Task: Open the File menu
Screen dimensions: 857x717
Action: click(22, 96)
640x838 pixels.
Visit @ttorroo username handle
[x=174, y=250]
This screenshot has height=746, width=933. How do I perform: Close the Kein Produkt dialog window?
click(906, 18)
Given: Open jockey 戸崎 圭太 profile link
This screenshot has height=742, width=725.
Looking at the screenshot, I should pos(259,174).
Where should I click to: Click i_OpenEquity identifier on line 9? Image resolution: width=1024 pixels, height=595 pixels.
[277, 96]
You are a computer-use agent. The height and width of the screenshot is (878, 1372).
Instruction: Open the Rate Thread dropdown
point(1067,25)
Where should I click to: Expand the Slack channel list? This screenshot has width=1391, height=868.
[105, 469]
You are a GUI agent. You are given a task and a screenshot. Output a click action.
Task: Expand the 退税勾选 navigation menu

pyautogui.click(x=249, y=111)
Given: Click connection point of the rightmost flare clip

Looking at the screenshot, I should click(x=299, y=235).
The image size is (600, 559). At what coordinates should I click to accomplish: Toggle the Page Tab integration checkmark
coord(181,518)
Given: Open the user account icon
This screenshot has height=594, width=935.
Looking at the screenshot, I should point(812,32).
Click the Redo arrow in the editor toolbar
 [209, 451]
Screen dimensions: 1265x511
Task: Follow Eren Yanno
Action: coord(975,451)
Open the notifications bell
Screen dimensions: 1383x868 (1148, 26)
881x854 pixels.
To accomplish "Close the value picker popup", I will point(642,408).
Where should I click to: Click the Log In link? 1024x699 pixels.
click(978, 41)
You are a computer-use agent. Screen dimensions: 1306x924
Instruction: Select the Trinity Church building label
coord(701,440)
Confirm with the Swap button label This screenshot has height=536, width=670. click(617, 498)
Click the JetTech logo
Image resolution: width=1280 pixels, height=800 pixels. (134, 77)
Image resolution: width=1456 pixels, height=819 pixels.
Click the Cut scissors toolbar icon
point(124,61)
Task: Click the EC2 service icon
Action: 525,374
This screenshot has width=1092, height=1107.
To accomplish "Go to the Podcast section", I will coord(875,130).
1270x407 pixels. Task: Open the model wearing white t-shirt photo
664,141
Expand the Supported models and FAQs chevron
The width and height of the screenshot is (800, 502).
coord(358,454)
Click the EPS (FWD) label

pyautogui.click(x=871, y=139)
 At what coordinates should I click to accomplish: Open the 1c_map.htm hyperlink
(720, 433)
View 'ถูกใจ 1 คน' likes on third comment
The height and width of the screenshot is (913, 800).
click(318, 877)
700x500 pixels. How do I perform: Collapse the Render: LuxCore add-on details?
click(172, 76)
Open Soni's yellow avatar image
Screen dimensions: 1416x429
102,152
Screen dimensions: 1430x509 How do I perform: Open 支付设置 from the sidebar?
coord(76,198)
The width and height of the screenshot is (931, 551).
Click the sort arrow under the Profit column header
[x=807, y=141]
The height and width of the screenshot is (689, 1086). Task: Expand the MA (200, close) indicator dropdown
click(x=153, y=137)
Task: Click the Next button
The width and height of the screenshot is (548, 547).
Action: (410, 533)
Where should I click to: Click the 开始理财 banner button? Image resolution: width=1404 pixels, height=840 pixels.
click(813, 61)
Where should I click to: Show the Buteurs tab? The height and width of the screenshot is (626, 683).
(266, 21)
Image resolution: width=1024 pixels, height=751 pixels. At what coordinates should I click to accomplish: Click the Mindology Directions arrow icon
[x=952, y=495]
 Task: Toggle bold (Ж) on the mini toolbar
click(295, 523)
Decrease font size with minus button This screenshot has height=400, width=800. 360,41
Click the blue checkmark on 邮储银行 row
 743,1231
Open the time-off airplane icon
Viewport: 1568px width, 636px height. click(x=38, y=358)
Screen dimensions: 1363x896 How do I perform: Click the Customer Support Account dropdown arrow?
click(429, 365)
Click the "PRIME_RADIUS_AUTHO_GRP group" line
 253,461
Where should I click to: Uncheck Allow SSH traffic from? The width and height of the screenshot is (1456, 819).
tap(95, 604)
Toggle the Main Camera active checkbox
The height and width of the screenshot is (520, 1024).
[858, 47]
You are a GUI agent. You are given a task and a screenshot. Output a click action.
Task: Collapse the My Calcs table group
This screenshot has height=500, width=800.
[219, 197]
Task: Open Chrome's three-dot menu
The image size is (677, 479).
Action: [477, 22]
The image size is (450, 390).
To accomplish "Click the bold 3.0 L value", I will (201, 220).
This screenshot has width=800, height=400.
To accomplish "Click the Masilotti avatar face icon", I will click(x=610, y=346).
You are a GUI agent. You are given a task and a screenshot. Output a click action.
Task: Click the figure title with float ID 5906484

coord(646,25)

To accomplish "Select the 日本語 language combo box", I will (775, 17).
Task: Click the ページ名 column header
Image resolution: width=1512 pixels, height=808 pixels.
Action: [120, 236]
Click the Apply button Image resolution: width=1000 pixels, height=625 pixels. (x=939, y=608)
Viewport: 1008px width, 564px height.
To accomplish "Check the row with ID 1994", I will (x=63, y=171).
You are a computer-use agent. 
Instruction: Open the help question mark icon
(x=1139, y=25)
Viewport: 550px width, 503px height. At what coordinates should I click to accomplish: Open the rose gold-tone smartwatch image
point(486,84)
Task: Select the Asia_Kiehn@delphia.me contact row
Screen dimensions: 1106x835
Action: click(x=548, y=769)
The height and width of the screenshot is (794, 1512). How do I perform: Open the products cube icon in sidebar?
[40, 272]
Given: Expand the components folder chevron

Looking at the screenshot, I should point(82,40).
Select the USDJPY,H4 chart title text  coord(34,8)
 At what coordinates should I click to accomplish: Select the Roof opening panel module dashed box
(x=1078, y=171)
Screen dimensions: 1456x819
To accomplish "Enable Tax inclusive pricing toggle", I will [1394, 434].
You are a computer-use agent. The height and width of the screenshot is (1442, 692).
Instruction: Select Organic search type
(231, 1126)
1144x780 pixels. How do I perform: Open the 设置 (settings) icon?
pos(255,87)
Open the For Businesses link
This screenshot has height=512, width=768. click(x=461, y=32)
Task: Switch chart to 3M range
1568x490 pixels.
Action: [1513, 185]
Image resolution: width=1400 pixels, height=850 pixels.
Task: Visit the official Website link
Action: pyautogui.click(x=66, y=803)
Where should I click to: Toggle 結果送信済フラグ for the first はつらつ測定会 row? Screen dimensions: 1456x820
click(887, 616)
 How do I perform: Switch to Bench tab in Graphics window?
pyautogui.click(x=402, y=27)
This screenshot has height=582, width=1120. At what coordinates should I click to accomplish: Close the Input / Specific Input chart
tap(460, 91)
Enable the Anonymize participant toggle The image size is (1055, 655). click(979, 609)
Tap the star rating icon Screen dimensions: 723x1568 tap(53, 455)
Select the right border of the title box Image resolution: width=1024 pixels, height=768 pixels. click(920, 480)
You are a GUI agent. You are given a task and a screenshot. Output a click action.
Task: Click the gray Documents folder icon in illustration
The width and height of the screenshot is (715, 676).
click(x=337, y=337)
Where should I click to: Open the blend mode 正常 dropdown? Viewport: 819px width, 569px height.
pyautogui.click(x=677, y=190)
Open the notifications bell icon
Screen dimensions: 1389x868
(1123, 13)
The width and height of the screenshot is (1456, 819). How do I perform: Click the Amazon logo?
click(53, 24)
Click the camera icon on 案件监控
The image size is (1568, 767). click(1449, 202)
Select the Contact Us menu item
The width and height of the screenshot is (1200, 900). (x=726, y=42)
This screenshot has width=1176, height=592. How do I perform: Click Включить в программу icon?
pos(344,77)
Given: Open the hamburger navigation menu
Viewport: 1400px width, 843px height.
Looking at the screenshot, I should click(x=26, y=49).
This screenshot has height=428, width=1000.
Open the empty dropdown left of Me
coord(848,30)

§ WORK TO BE COMPLETED
Rename "notifications bell" to "alerts bell" throughout the records above and reproduce them with everything else left the same.

§ SOLUTION BELOW
Task: Open the File menu
Screen dimensions: 857x717
Action: click(22, 96)
640x838 pixels.
Visit @ttorroo username handle
[x=174, y=250]
This screenshot has height=746, width=933. How do I perform: Close the Kein Produkt dialog window?
click(906, 18)
Given: Open jockey 戸崎 圭太 profile link
This screenshot has height=742, width=725.
Looking at the screenshot, I should pos(259,174).
Where should I click to: Click i_OpenEquity identifier on line 9? Image resolution: width=1024 pixels, height=595 pixels.
[277, 96]
You are a computer-use agent. The height and width of the screenshot is (878, 1372).
Instruction: Open the Rate Thread dropdown
point(1067,25)
Where should I click to: Expand the Slack channel list? This screenshot has width=1391, height=868.
[105, 469]
You are a GUI agent. You are given a task and a screenshot. Output a click action.
Task: Expand the 退税勾选 navigation menu

pyautogui.click(x=249, y=111)
Given: Click connection point of the rightmost flare clip

Looking at the screenshot, I should click(x=299, y=235).
The image size is (600, 559). At what coordinates should I click to accomplish: Toggle the Page Tab integration checkmark
coord(181,518)
Given: Open the user account icon
This screenshot has height=594, width=935.
Looking at the screenshot, I should point(812,32).
Click the Redo arrow in the editor toolbar
 [209, 451]
Screen dimensions: 1265x511
Task: Follow Eren Yanno
Action: coord(975,451)
Open the alerts bell
Screen dimensions: 1383x868 (1148, 26)
881x854 pixels.
To accomplish "Close the value picker popup", I will point(642,408).
Where should I click to: Click the Log In link? 1024x699 pixels.
click(978, 41)
You are a computer-use agent. Screen dimensions: 1306x924
Instruction: Select the Trinity Church building label
coord(701,440)
Confirm with the Swap button label This screenshot has height=536, width=670. click(617, 498)
Click the JetTech logo
Image resolution: width=1280 pixels, height=800 pixels. (134, 77)
Image resolution: width=1456 pixels, height=819 pixels.
Click the Cut scissors toolbar icon
point(124,61)
Task: Click the EC2 service icon
Action: 525,374
This screenshot has width=1092, height=1107.
To accomplish "Go to the Podcast section", I will coord(875,130).
1270x407 pixels. Task: Open the model wearing white t-shirt photo
664,141
Expand the Supported models and FAQs chevron
The width and height of the screenshot is (800, 502).
coord(358,454)
Click the EPS (FWD) label

pyautogui.click(x=871, y=139)
 At what coordinates should I click to accomplish: Open the 1c_map.htm hyperlink
(720, 433)
View 'ถูกใจ 1 คน' likes on third comment
The height and width of the screenshot is (913, 800).
click(318, 877)
700x500 pixels. How do I perform: Collapse the Render: LuxCore add-on details?
click(172, 76)
Open Soni's yellow avatar image
Screen dimensions: 1416x429
102,152
Screen dimensions: 1430x509 How do I perform: Open 支付设置 from the sidebar?
coord(76,198)
The width and height of the screenshot is (931, 551).
Click the sort arrow under the Profit column header
[x=807, y=141]
The height and width of the screenshot is (689, 1086). Task: Expand the MA (200, close) indicator dropdown
click(x=153, y=137)
Task: Click the Next button
The width and height of the screenshot is (548, 547).
Action: (410, 533)
Where should I click to: Click the 开始理财 banner button? Image resolution: width=1404 pixels, height=840 pixels.
click(813, 61)
Where should I click to: Show the Buteurs tab? The height and width of the screenshot is (626, 683).
(266, 21)
Image resolution: width=1024 pixels, height=751 pixels. At what coordinates should I click to accomplish: Click the Mindology Directions arrow icon
[x=952, y=495]
 Task: Toggle bold (Ж) on the mini toolbar
click(295, 523)
Decrease font size with minus button This screenshot has height=400, width=800. 360,41
Click the blue checkmark on 邮储银行 row
 743,1231
Open the time-off airplane icon
Viewport: 1568px width, 636px height. click(x=38, y=358)
Screen dimensions: 1363x896 How do I perform: Click the Customer Support Account dropdown arrow?
click(429, 365)
Click the "PRIME_RADIUS_AUTHO_GRP group" line
 253,461
Where should I click to: Uncheck Allow SSH traffic from? The width and height of the screenshot is (1456, 819).
tap(95, 604)
Toggle the Main Camera active checkbox
The height and width of the screenshot is (520, 1024).
[858, 47]
You are a GUI agent. You are given a task and a screenshot. Output a click action.
Task: Collapse the My Calcs table group
This screenshot has height=500, width=800.
[219, 197]
Task: Open Chrome's three-dot menu
The image size is (677, 479).
Action: [477, 22]
The image size is (450, 390).
To accomplish "Click the bold 3.0 L value", I will (201, 220).
This screenshot has width=800, height=400.
To accomplish "Click the Masilotti avatar face icon", I will click(x=610, y=346).
You are a GUI agent. You are given a task and a screenshot. Output a click action.
Task: Click the figure title with float ID 5906484

coord(646,25)

To accomplish "Select the 日本語 language combo box", I will (775, 17).
Task: Click the ページ名 column header
Image resolution: width=1512 pixels, height=808 pixels.
Action: [120, 236]
Click the Apply button Image resolution: width=1000 pixels, height=625 pixels. (x=939, y=608)
Viewport: 1008px width, 564px height.
To accomplish "Check the row with ID 1994", I will (x=63, y=171).
You are a computer-use agent. 
Instruction: Open the help question mark icon
(x=1139, y=25)
Viewport: 550px width, 503px height. At what coordinates should I click to accomplish: Open the rose gold-tone smartwatch image
point(486,84)
Task: Select the Asia_Kiehn@delphia.me contact row
Screen dimensions: 1106x835
Action: click(x=548, y=769)
The height and width of the screenshot is (794, 1512). How do I perform: Open the products cube icon in sidebar?
[40, 272]
Given: Expand the components folder chevron

Looking at the screenshot, I should point(82,40).
Select the USDJPY,H4 chart title text  coord(34,8)
 At what coordinates should I click to accomplish: Select the Roof opening panel module dashed box
(x=1078, y=171)
Screen dimensions: 1456x819
To accomplish "Enable Tax inclusive pricing toggle", I will [1394, 434].
You are a computer-use agent. The height and width of the screenshot is (1442, 692).
Instruction: Select Organic search type
(231, 1126)
1144x780 pixels. How do I perform: Open the 设置 (settings) icon?
pos(255,87)
Open the For Businesses link
This screenshot has height=512, width=768. click(x=461, y=32)
Task: Switch chart to 3M range
1568x490 pixels.
Action: [1513, 185]
Image resolution: width=1400 pixels, height=850 pixels.
Task: Visit the official Website link
Action: pyautogui.click(x=66, y=803)
Where should I click to: Toggle 結果送信済フラグ for the first はつらつ測定会 row? Screen dimensions: 1456x820
click(887, 616)
 How do I perform: Switch to Bench tab in Graphics window?
pyautogui.click(x=402, y=27)
This screenshot has height=582, width=1120. At what coordinates should I click to accomplish: Close the Input / Specific Input chart
tap(460, 91)
Enable the Anonymize participant toggle The image size is (1055, 655). click(979, 609)
Tap the star rating icon Screen dimensions: 723x1568 tap(53, 455)
Select the right border of the title box Image resolution: width=1024 pixels, height=768 pixels. click(920, 480)
You are a GUI agent. You are given a task and a screenshot. Output a click action.
Task: Click the gray Documents folder icon in illustration
The width and height of the screenshot is (715, 676).
click(x=337, y=337)
Where should I click to: Open the blend mode 正常 dropdown? Viewport: 819px width, 569px height.
pyautogui.click(x=677, y=190)
Open the alerts bell icon
Screen dimensions: 1389x868
(1123, 13)
The width and height of the screenshot is (1456, 819). How do I perform: Click the Amazon logo?
click(53, 24)
Click the camera icon on 案件监控
The image size is (1568, 767). click(1449, 202)
Select the Contact Us menu item
The width and height of the screenshot is (1200, 900). (x=726, y=42)
This screenshot has width=1176, height=592. How do I perform: Click Включить в программу icon?
pos(344,77)
Given: Open the hamburger navigation menu
Viewport: 1400px width, 843px height.
Looking at the screenshot, I should click(x=26, y=49).
This screenshot has height=428, width=1000.
Open the empty dropdown left of Me
coord(848,30)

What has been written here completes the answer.